Task prompt: Exclude the pictures and retype the entries as written.

Collected data:
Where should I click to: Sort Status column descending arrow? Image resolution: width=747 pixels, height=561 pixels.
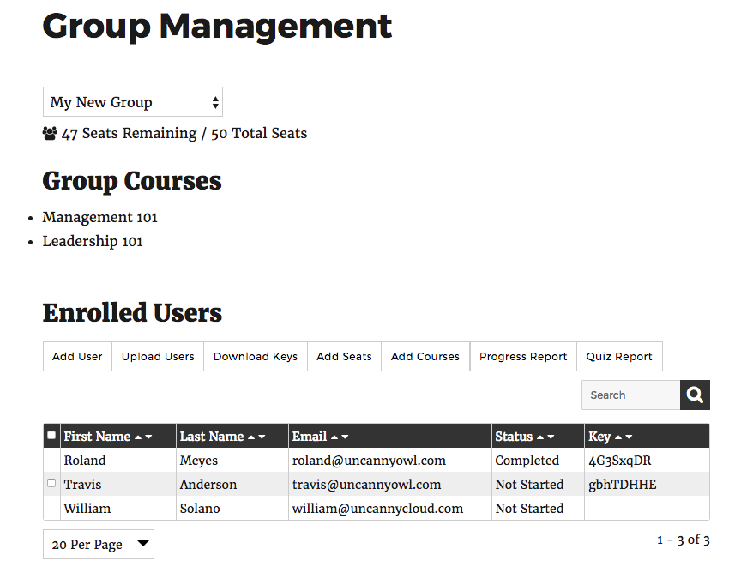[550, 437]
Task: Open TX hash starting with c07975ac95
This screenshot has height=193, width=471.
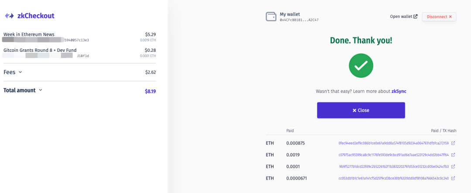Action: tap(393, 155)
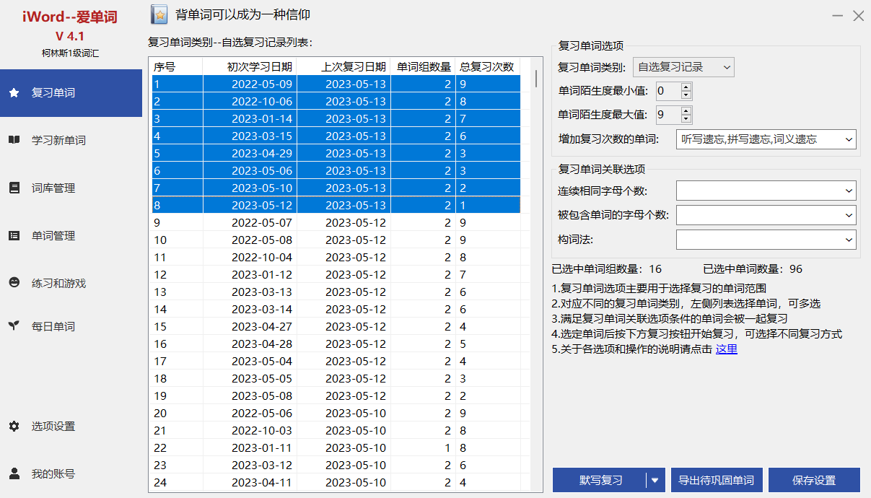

Output for this exercise:
Where should I click to: Sort Status column descending arrow? Image resolution: width=747 pixels, height=561 pixels.
[550, 437]
Task: Open TX hash starting with c07975ac95
This screenshot has height=193, width=471.
Action: tap(393, 155)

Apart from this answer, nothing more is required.